TCPoke is my project that connects Game Boys over the internet to battle and trade with first and second generation Pokemon games.

Today the last parts for the TCPoke shield arrived, enough parts to make 9 test boards. I plan to give these away to people who can contribute to the project.

What’s included

  • PCB
  • Game Link Cable (second generation)
  • LED
  • 330 Ohm resistor
  • 3x 1K Ohm resistor
  • 2x header pins

What you need

  • Game Boy (Pocket, Color, or Advance)
  • Pokemon cartridge (Red, Blue, Yellow, Gold, Silver, or Crystal)
  • Teensy 2.0
  • A soldering iron (optional)

The software is compatible with the classic Game Boy and the Teensy 3.1, but the shield and Game Link Cable are not.

How to get it

Send an email to myfullname at gmail, containing at least

  • Your interest in the project
  • Your proposed contribution
  • Your shipping address

I will select the best contributions and send them one of the prototype kits free of charge.

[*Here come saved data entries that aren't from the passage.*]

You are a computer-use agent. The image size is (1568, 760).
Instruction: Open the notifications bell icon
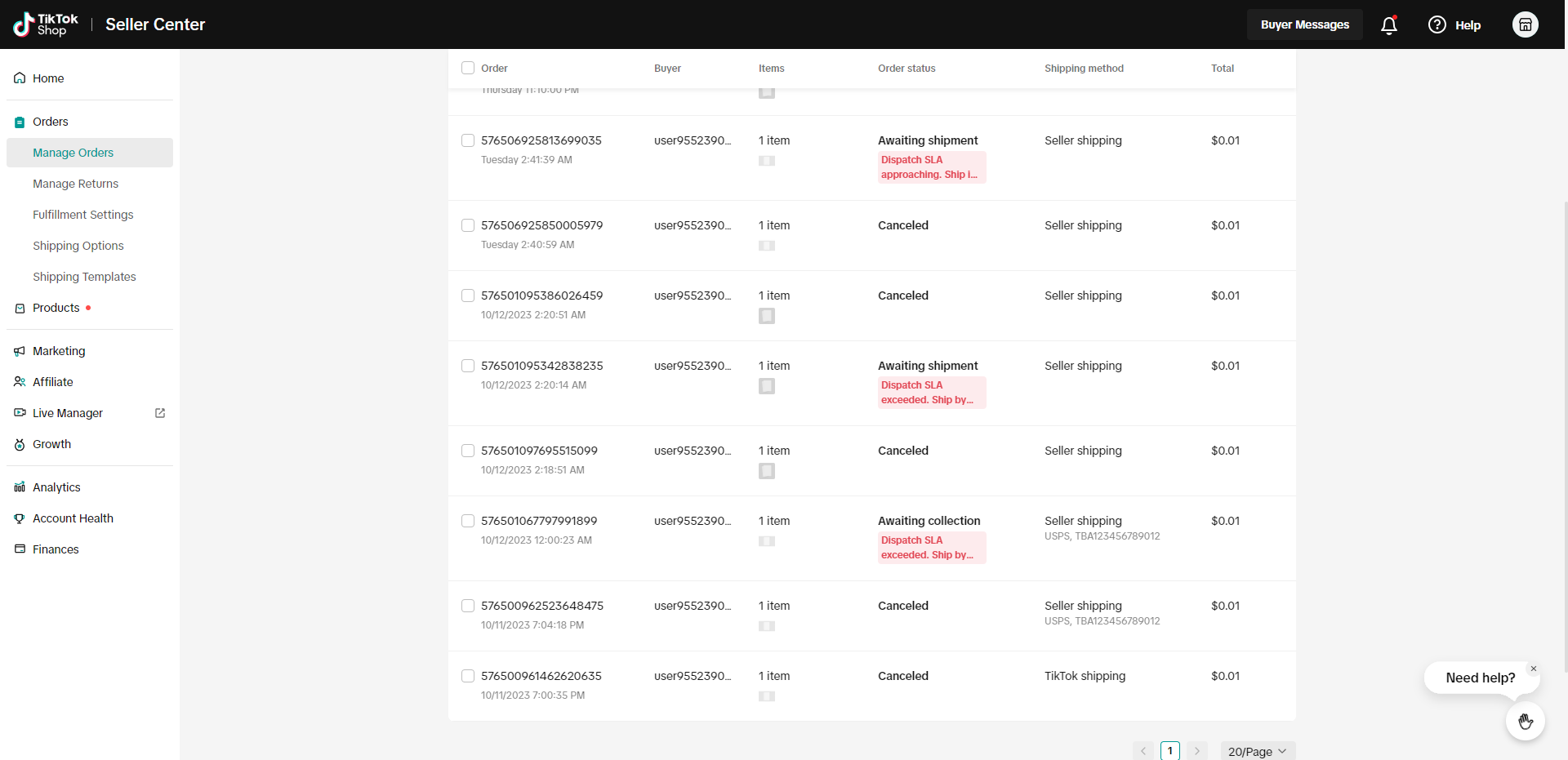click(1388, 25)
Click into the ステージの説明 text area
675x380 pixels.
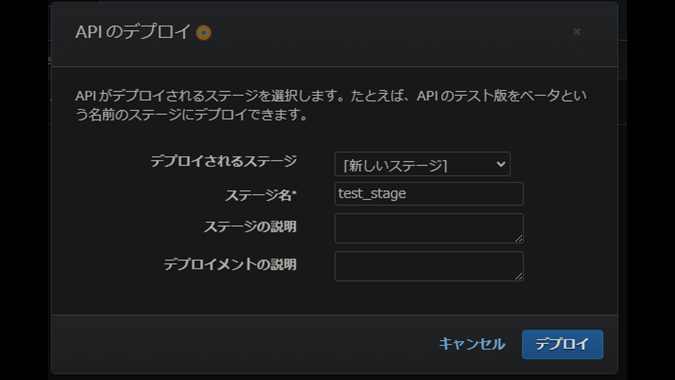pos(429,228)
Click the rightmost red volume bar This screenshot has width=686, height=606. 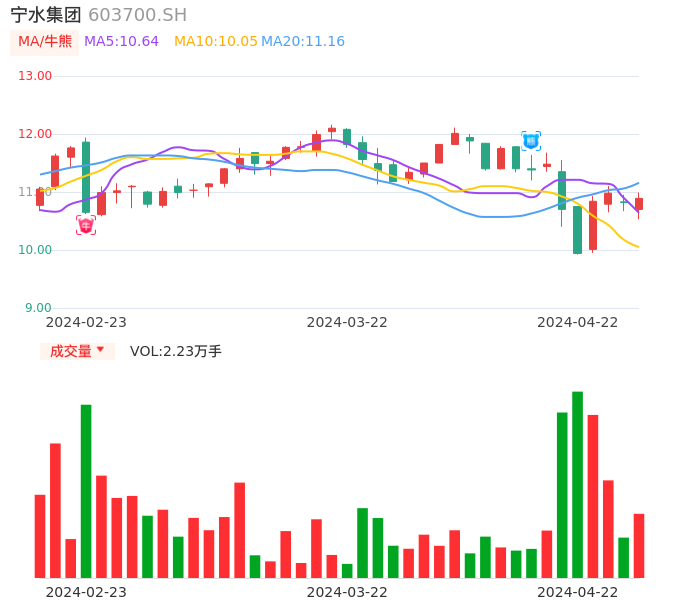tap(639, 546)
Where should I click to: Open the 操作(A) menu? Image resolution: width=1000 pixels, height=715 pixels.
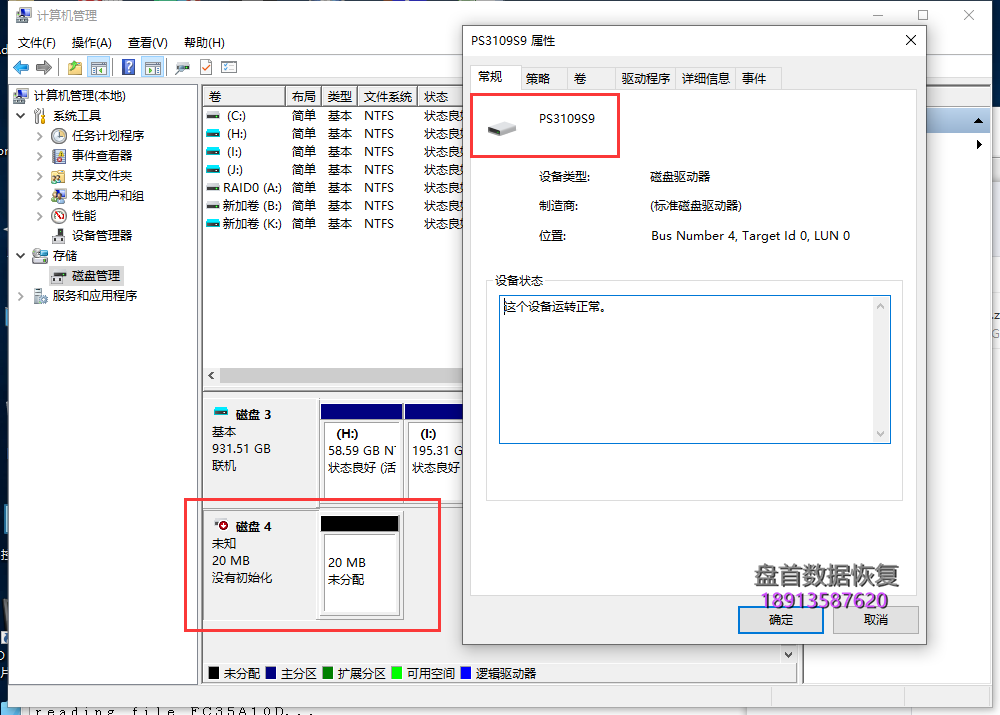click(91, 42)
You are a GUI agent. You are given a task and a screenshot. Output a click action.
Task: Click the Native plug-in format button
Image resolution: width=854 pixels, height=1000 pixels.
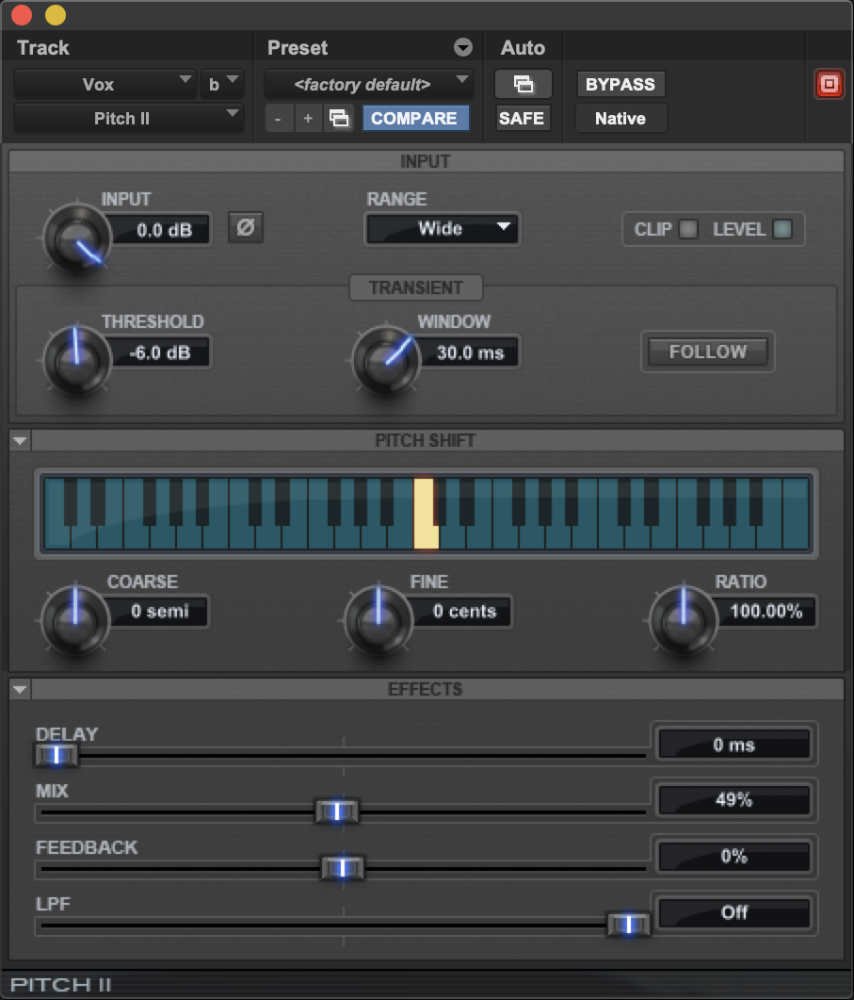point(620,118)
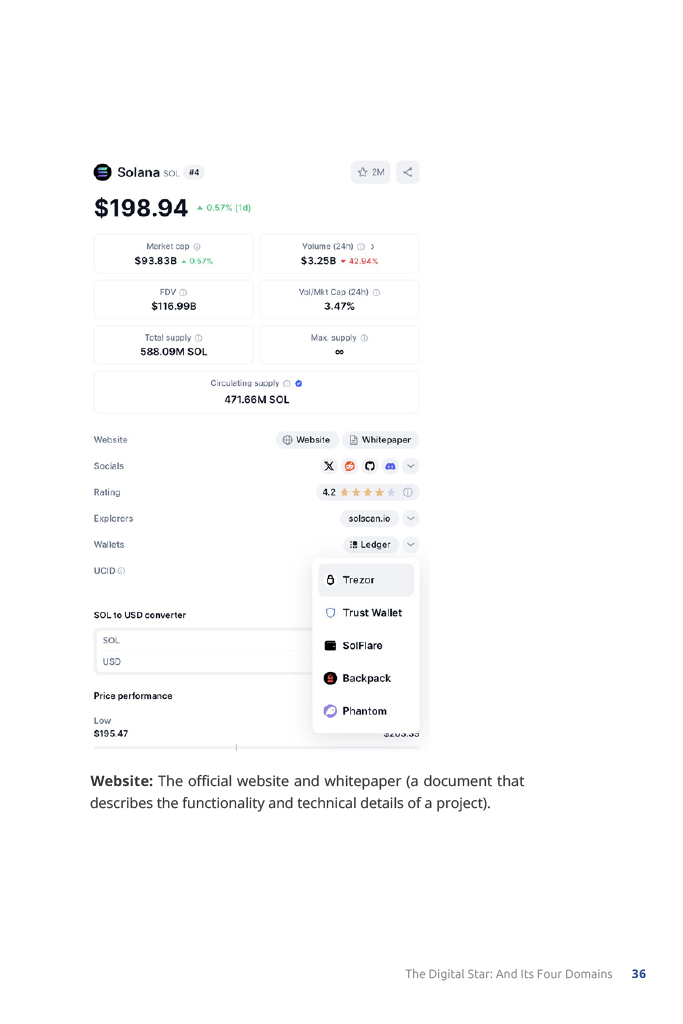Viewport: 683px width, 1024px height.
Task: Toggle the 2M watchlist star
Action: coord(371,172)
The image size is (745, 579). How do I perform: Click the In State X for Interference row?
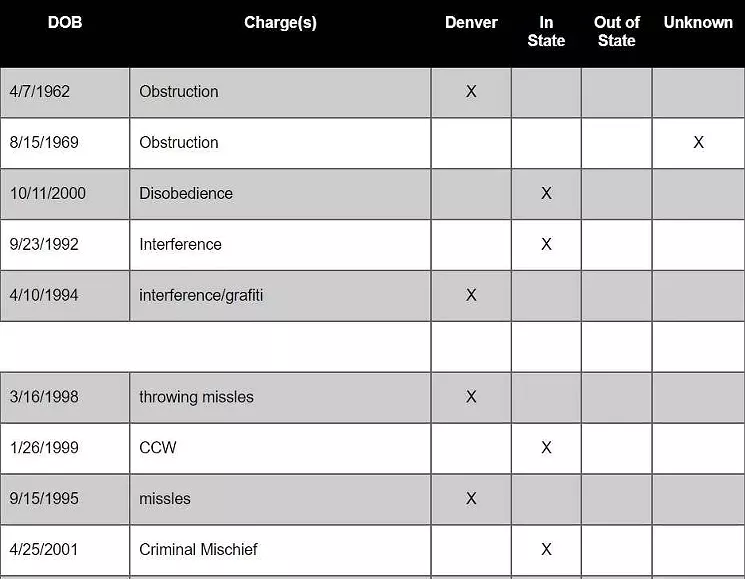[x=546, y=244]
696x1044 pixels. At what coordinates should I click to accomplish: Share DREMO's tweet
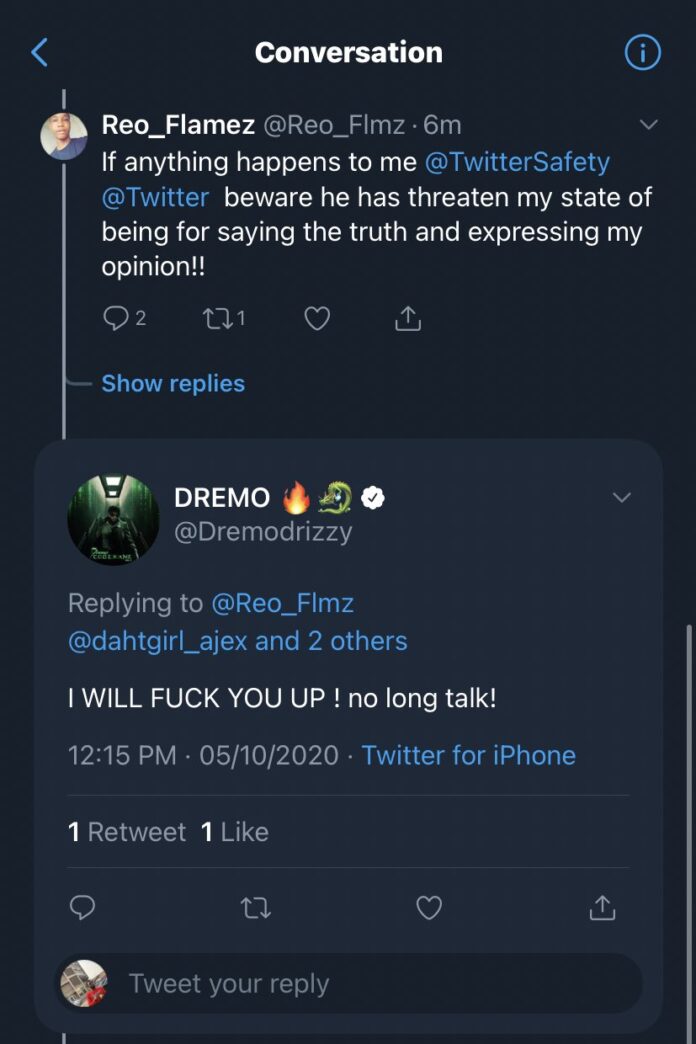point(601,907)
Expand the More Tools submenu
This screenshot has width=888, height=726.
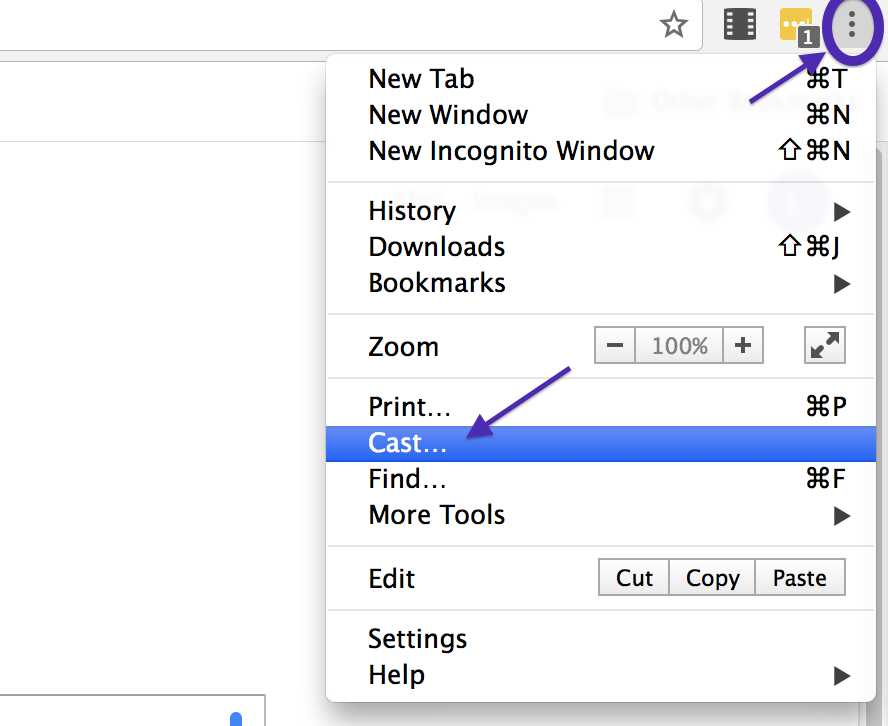pos(841,515)
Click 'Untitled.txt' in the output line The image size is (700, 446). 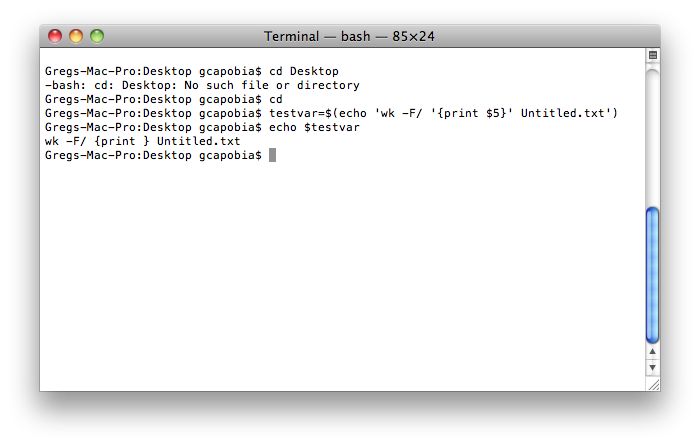click(x=199, y=142)
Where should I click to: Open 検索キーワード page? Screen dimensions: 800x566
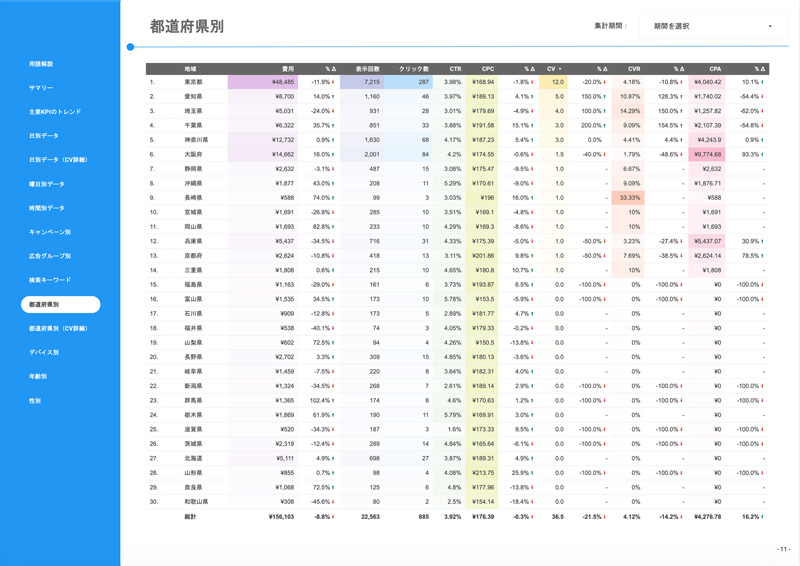pos(50,280)
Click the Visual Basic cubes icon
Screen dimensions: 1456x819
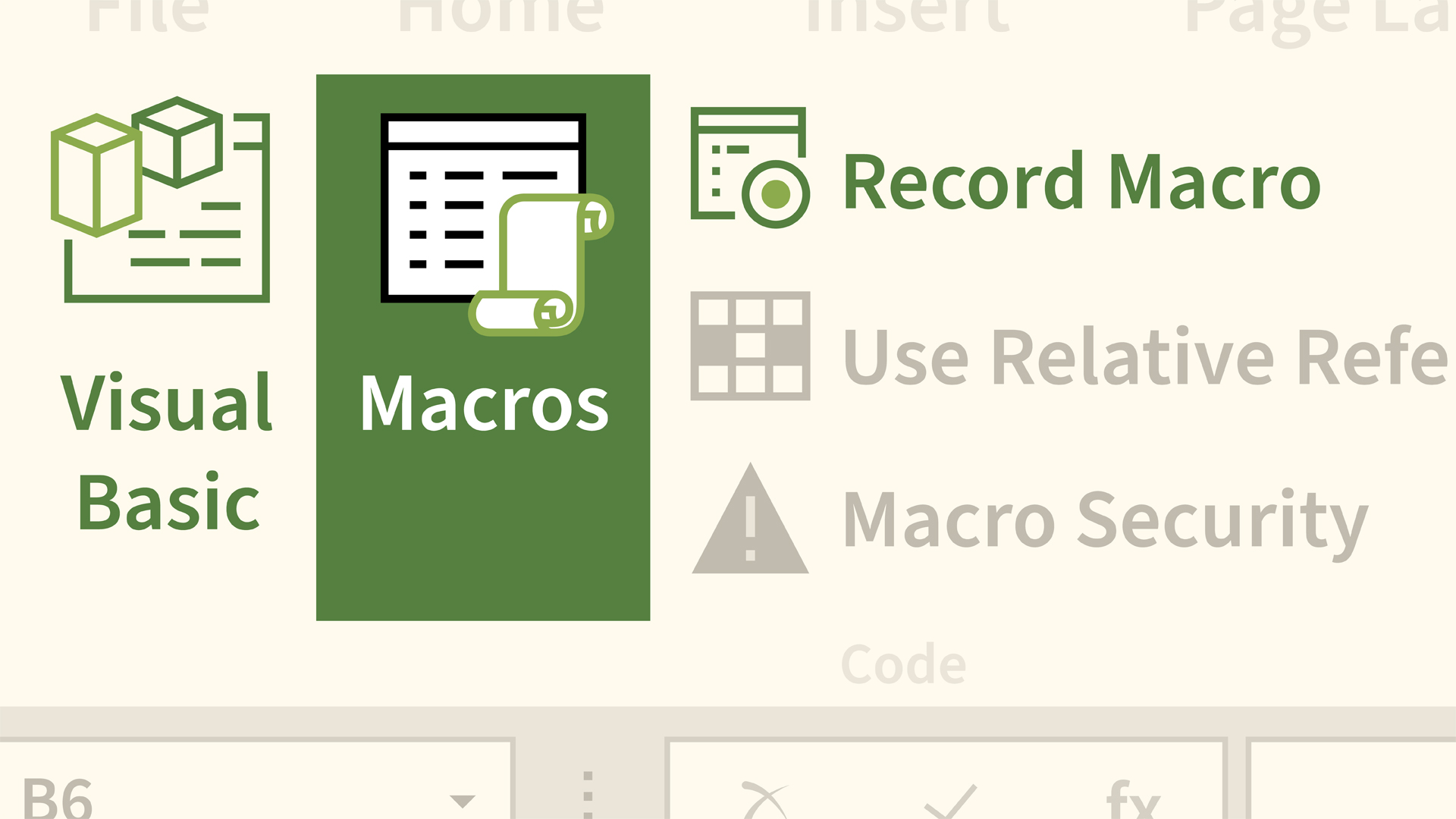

If you’d like me to assemble the kit, or if you would like to make a donation, please let me know.

State of the project and help needed

The most important thing works: You can connect to another player and trade first generation Pokemon to complete your Pokedex.

Trading on the second generation is in a “should work” stage, but needs testing.

Battle on the first generation works, but is buggy. Battle on the second generation does not work.

There is a partial connection state machine in the desktop client, but it is mostly a dumb proxy. Work in this area is needed for battle, UI feedback, and additional features.

The desktop client is both my first Chrome app and my first Angular app, and I’m not a designer either. So general improvement here is needed.

Once the basics are covered, I’m open to crazy ideas. A built-in Pokedex, ranked ladder games, connecting to an emulator, supporting other games, you name it.